Kevin Sheekey, manager della campagna di Bloomberg, ha detto che “la priorità numero uno rimane sconfiggere Donald Trump a novembre.”

Le primarie in California, che offrono il maggior numero di delegati alla corsa e uno stato dove Bloomberg ha speso almeno 57 milioni di dollari, sono state vinte da Bernie Sanders.

I 14 stati che hanno tenuto le votazioni interne martedì sono stati i primi in cui il nome di Bloomberg è apparso sulla scheda elettorale, dopo che ha deciso di non partecipare ai primi quattro stati. È una strategia non convenzionale che non ha mai funzionato, eppure l’entità della spesa di Bloomberg è senza precedenti.

“Quando qualcuno è in ritardo nel gioco e ha un marchio, non dovrebbe presumere di poterlo superare solo con la spesa. Deve ancora rispondere alle domande ed essere esaminato a fondo,” ha detto Karen Finney, uno stratega democratico ed ex aiutante di Hillary Clinton.

I soldi hanno permesso a Bloomberg di fare campagna negli stati del Super Tuesday in modi che i suoi avversari potevano solo sognare. È stato l’unico pre-candidato ad andare in onda in tutti i 14 stati, e ha avuto personale sul campo in ciascuno, comprese alcune squadre che, ha detto la direzione della campagna, erano più grandi rispetto a quelle costituite da chiunque altro in una precedente elezione.

Secondo le informazioni ottenute da The Associated Press sulla spesa pubblicitaria televisiva, Bloomberg aveva speso a partire dal fine settimana precedente quasi 180 milioni di dollari solo nei 14 stati del Super Tuesday.
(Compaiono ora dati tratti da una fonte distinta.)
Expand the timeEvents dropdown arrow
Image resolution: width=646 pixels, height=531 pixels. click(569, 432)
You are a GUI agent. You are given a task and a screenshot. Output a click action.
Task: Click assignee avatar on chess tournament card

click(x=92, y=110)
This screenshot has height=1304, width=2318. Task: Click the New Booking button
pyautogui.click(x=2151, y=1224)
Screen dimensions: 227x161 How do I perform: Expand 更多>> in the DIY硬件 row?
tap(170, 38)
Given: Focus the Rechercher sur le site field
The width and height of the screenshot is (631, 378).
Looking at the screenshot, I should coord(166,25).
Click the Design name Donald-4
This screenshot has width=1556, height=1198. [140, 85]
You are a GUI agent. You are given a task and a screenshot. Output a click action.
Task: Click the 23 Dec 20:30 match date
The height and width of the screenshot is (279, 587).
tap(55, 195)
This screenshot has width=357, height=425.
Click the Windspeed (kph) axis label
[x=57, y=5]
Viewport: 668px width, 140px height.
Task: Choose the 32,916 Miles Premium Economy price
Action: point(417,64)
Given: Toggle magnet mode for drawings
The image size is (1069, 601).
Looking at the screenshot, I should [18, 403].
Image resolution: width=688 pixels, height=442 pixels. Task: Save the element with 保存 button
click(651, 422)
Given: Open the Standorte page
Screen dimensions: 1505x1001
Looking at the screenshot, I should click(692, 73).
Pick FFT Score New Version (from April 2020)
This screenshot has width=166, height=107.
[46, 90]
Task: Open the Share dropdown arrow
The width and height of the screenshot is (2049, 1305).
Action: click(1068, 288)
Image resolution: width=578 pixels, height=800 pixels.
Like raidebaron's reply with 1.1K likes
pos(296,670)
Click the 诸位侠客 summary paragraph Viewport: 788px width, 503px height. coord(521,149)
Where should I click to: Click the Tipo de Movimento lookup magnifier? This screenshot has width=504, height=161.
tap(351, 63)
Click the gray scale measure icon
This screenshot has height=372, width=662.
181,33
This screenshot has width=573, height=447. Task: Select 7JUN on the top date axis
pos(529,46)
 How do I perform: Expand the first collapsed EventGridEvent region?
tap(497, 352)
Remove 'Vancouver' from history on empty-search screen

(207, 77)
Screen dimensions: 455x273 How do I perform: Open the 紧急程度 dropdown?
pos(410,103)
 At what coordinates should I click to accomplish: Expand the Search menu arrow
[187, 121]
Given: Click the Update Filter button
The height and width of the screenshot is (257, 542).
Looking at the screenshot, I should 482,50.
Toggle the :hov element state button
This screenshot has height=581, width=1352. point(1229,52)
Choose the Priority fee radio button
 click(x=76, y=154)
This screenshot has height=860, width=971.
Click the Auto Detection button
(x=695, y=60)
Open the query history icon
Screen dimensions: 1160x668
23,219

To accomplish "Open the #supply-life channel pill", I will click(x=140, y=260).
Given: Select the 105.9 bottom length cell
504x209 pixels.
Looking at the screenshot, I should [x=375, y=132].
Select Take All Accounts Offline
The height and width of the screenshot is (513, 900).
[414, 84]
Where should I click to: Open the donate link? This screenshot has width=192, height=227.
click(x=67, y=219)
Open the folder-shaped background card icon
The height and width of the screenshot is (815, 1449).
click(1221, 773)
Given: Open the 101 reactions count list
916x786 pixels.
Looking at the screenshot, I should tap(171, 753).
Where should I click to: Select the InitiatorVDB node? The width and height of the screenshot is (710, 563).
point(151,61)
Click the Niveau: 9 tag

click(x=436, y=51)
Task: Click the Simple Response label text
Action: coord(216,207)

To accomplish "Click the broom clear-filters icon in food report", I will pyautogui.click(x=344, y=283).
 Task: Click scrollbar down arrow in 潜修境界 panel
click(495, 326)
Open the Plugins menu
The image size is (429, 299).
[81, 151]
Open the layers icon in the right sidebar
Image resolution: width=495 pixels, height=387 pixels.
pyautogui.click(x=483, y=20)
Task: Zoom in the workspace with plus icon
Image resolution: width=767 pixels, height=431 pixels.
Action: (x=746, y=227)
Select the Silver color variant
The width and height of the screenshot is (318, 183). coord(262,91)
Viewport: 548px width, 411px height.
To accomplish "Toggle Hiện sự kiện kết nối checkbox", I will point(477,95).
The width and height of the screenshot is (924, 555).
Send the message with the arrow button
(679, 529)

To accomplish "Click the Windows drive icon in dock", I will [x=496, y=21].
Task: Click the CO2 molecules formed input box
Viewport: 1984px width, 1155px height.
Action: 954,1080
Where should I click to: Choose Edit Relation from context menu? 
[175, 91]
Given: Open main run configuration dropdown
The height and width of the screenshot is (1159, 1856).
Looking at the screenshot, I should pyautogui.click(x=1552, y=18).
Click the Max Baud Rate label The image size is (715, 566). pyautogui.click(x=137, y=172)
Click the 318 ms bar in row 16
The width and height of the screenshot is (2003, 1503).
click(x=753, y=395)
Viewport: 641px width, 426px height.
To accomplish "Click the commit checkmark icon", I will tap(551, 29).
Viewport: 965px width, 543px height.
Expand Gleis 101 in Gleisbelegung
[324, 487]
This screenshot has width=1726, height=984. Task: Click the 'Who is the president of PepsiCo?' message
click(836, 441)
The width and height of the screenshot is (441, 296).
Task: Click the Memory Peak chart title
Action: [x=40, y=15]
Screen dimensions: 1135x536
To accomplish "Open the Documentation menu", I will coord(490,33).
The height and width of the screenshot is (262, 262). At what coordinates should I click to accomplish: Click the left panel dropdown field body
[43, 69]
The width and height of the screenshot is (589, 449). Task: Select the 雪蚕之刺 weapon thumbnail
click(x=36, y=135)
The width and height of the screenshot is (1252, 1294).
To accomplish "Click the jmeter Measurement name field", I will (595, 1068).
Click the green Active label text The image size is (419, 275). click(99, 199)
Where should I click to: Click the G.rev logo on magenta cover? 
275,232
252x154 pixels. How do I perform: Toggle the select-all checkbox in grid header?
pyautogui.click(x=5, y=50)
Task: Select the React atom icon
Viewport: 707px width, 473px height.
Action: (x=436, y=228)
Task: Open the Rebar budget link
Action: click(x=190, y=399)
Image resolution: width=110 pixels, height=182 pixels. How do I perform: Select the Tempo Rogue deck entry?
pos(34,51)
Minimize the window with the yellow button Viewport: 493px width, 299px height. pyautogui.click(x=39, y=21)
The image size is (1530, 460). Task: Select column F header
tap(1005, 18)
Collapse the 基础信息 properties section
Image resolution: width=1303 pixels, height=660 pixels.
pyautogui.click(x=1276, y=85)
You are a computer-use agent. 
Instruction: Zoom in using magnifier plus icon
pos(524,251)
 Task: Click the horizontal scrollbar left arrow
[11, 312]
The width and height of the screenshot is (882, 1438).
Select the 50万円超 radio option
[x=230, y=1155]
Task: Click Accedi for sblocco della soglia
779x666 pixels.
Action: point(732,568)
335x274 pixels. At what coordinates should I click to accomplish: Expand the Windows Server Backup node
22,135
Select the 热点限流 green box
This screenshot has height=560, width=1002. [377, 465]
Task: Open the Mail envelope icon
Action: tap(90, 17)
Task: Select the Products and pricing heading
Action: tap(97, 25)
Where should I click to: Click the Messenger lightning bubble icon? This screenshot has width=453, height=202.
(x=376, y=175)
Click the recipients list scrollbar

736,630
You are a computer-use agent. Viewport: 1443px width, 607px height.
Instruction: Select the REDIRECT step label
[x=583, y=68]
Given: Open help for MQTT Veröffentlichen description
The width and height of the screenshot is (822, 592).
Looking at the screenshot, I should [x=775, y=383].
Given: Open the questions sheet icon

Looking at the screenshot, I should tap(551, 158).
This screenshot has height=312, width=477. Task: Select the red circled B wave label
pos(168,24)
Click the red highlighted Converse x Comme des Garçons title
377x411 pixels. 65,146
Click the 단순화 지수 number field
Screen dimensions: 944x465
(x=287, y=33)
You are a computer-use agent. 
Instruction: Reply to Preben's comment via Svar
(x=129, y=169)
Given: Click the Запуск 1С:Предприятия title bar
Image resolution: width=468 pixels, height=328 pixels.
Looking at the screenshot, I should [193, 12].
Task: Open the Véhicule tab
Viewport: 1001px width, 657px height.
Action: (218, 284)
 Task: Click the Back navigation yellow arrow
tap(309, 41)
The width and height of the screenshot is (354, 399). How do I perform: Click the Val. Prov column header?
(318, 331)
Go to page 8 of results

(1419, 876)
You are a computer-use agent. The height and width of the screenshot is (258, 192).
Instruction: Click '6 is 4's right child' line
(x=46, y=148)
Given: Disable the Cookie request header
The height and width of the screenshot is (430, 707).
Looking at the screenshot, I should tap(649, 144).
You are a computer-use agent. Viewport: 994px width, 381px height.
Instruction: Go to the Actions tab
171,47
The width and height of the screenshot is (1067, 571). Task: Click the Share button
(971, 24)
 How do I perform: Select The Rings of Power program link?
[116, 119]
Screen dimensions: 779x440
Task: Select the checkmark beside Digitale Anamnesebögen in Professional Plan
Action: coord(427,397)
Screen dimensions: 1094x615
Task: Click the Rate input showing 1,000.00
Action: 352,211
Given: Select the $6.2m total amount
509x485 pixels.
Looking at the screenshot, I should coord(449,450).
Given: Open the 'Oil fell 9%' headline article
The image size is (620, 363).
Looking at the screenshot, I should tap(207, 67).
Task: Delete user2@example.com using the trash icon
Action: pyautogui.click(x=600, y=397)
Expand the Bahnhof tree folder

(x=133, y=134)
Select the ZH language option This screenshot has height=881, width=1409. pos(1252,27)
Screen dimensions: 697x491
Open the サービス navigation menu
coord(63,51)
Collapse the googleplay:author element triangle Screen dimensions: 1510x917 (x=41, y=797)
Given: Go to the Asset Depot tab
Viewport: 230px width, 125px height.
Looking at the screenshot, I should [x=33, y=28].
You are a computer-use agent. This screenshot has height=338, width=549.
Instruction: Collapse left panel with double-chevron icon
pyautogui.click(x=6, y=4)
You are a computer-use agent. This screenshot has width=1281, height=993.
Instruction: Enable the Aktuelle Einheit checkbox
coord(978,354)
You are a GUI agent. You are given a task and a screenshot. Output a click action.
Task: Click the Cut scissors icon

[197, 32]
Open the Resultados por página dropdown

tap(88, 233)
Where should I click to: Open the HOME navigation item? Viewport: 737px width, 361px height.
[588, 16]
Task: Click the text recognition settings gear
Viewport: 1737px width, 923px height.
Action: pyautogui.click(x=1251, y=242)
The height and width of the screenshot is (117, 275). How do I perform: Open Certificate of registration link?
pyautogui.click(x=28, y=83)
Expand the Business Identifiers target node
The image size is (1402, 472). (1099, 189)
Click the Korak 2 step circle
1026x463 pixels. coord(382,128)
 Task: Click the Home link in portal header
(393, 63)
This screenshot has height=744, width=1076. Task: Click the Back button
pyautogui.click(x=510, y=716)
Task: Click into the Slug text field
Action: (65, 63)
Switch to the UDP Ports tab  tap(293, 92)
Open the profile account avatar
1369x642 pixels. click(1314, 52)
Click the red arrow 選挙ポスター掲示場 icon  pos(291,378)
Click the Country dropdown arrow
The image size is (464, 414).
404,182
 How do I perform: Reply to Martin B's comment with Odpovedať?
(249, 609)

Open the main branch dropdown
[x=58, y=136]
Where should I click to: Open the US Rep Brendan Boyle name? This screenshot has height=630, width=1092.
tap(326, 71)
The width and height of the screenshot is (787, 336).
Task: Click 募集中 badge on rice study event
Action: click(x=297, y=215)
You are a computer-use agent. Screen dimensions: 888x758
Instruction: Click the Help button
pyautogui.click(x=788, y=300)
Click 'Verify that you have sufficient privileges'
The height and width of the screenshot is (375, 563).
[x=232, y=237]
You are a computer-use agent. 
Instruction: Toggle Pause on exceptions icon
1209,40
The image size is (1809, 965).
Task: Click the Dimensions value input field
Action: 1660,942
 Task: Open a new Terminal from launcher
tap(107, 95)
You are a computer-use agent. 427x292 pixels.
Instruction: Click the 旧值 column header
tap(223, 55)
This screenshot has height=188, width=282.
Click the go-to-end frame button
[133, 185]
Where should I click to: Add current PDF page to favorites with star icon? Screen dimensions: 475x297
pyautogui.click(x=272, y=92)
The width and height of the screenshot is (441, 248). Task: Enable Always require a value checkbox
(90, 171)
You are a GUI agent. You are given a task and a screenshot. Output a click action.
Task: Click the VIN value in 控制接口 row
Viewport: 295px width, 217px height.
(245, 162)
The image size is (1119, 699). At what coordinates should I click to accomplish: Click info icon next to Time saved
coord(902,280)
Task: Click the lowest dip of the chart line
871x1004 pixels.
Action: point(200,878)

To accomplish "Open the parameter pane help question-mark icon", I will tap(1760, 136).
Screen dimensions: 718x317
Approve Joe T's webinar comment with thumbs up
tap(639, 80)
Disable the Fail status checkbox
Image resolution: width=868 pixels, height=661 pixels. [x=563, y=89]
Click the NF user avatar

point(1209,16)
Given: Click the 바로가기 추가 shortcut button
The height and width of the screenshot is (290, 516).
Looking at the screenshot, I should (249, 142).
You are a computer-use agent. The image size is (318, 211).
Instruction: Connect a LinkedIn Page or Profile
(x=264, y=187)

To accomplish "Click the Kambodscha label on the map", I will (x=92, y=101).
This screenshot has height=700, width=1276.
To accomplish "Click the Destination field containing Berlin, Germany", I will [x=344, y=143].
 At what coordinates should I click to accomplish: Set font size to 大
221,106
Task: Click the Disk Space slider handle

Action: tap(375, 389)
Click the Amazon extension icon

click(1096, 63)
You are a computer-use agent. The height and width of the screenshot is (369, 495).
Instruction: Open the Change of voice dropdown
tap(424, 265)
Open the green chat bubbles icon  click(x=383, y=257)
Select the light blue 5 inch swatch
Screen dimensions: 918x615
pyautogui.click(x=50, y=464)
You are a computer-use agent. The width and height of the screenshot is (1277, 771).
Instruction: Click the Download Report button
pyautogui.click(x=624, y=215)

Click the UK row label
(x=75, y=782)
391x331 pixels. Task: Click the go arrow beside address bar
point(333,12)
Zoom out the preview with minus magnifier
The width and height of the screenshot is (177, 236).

In stati come Virginia e Alabama, la mastodontica spesa pubblicitaria di Bloomberg ha fatto poco per impedire la vittoria di Biden. Bloomberg ha incanalato più di 12 milioni di dollari in Virginia, dove 99 delegati erano in lizza, da quando è entrato nella corsa. In Alabama, Bloomberg ha speso più di 6 milioni di dollari in pubblicità televisiva, e più di 1 milione di dollari nei 10 giorni precedenti le elezioni.